The Show goes on in Glen
By Lydia Roberts
Author and Deepwater resident Michael Burge wants local talent to shine at this year's High Country Writers Festival.
"We're aiming to turn limitations into bonuses!"
HIGH Country Writers Festival director Michael Burge wants to showcase local talent and emerging authors at this year’s event.
The festival, which starts on Saturday, December 11, is aimed at all authors and writers and will be held in Glen Innes. It is centred in The Makers Shed, in Grey Street. Burge will be joined by other authors, including Mary Garden, Jessica White and Gundula Rhoades who will share their experiences and ideas in workshops and discussions. The New England Writers’ Centre will have a stall at the festival.
“After having to turn down some of the biggest names in Australian publishing due to border closures [because of the pandemic and lockdowns], we’re aiming to turn limitations into bonuses,” Burge says.
“The New England North West has a great number of writers living and working here, producing fiction, non-fiction, books for young people and books about how to write and publish.
“This year it’s their time to shine, and we’re delighted to partner with NEWC in bringing local writers together for this event, to spread the word about our regional writing organisation and to show once again what’s possible for New England authors.”
While the annual writers retreat, held at Waterloo Station, has been postponed until 2022, there will still be opportunities at the festival for writers to experience workshops.
Burge, who is an established journalist and artist and who lives in Deepwater, is keen to talk about his debut novel, Tank Water, just published by Midnight Sun.
It’s an "Outback Noir" and touches on themes close to Burge’s heart; homophobia in institutions and rural Australia.
The protagonist in Tank Water is James, who must seek the truth outside the usual “police procedural” method.
Tank Water also delves into intergenerational issues in country families, and one of the novel's main themes is how rural people are often required to dig deep when it comes to acceptance and love in the face of great prejudice.
“I had long wanted to write about the part of the world I was born and grew up in, and despite the fact that the towns and characters in Tank Water are all fictitious, the landscape is most certainly that of the northern New England region, Kamilaroi Country,” Burge says.
The author returned to Kamilaroi Country in late 2017 after almost 40 years living and working elsewhere, including a stint in the UK.
“Combining old family stories and weaving them together with the pressing issue of historical gay-hate crime, I found a narrative in which to explore rural life, equality, mateship and masculinity, all themes that have cropped up in my journalism for years.

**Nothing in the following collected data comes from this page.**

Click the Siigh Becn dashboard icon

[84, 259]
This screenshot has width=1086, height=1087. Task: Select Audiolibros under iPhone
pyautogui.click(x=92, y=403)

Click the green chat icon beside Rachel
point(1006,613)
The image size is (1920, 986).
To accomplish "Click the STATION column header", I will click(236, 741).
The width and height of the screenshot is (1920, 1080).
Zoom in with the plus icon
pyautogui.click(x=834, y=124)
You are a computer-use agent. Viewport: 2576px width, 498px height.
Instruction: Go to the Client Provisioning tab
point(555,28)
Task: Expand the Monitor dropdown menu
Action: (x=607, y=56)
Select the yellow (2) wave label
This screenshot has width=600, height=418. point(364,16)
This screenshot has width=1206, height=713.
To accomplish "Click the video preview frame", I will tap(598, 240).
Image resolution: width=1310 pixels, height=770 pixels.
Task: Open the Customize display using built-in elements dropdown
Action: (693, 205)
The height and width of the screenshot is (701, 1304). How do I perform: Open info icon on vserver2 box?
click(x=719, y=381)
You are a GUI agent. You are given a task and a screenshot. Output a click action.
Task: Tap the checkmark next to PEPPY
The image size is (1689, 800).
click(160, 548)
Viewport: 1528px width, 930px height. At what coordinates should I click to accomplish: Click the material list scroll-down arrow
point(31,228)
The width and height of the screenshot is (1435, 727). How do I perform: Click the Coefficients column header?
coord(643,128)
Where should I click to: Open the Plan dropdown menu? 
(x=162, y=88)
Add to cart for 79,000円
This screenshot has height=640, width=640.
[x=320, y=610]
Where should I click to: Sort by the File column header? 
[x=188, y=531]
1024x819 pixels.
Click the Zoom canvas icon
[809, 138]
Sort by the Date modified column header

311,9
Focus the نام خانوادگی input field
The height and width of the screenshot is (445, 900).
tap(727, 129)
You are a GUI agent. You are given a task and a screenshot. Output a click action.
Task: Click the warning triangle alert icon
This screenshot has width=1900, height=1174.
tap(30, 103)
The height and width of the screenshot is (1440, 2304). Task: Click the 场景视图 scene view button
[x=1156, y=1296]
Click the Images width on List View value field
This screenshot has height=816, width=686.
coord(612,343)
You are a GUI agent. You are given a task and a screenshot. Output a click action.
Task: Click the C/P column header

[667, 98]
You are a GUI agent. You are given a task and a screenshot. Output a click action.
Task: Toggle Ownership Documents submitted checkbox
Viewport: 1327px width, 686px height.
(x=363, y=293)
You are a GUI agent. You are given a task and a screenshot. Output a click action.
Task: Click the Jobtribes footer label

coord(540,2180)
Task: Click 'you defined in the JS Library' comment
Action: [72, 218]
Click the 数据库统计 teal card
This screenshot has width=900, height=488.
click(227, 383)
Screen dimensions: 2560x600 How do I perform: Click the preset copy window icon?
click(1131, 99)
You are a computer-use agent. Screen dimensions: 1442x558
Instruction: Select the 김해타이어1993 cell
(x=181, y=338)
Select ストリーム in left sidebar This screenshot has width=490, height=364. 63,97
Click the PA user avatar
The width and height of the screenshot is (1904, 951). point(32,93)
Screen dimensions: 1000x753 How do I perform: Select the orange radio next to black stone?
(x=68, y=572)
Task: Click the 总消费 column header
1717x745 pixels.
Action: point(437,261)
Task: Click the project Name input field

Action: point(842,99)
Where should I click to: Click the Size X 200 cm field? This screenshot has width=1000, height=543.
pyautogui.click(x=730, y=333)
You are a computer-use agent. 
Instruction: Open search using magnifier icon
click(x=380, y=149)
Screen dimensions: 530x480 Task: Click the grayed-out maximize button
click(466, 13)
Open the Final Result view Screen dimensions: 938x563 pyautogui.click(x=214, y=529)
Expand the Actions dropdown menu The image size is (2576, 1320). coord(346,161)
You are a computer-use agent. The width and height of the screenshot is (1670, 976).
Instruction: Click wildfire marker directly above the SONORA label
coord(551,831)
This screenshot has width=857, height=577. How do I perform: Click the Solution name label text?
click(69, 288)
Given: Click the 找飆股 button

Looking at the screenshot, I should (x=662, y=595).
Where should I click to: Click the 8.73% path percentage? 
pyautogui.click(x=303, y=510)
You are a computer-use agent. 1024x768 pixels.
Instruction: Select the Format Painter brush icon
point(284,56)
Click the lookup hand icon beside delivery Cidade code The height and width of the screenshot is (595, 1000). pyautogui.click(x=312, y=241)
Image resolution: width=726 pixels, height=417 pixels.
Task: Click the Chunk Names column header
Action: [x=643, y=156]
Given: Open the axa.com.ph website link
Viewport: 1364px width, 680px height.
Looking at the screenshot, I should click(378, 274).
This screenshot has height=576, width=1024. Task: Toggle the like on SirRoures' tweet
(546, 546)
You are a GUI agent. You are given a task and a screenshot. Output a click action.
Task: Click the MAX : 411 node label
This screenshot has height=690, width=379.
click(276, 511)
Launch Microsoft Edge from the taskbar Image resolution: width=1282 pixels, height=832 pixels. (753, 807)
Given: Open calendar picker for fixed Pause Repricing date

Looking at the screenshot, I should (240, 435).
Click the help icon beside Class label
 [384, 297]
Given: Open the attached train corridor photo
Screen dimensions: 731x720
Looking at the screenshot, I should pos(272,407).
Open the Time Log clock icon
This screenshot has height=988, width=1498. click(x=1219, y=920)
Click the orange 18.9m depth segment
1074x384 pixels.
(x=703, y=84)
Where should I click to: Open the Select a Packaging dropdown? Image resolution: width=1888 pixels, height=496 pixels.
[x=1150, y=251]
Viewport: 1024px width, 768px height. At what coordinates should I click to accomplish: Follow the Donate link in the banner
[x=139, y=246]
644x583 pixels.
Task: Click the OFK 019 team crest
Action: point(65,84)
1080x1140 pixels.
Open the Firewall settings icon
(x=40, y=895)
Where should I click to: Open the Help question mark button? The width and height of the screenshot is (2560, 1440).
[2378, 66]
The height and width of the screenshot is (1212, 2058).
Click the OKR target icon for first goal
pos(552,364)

“Tank Water is a tribute to everyone who ever lived in the country and came up against prejudice and misunderstanding, and to the brave people who spoke out against gay-hate crime and reported incidents despite decades when society didn't want to face the issue.”
Burge wants to encourage all authors in their endeavours to have their works published.
“To young and not-so-young emerging writers I always say this: identify yourself as a writer, and start writing, because no one else can do it for you,” Burge says.
“We get better as writers the more we do the work. There are plenty of people out there claiming to be writers who rarely sit and create written material, and probably even more who read only sporadically.
“It takes a lot of time and passion to write a long-form manuscript. A lot of writers want to hit the market with their first novel in a year, but if you spend time in a related field, such as journalism, academia, or even simply reviewing other books on your blog or podcast, you will start to develop a presence in the publishing industry.
“This engagement is required as much as great writing, and everyone achieves this process in their own way, but it is critical for wordsmiths who want to become authors. Put yourself out there, have a writing schedule, and stick to it. Don’t wait!”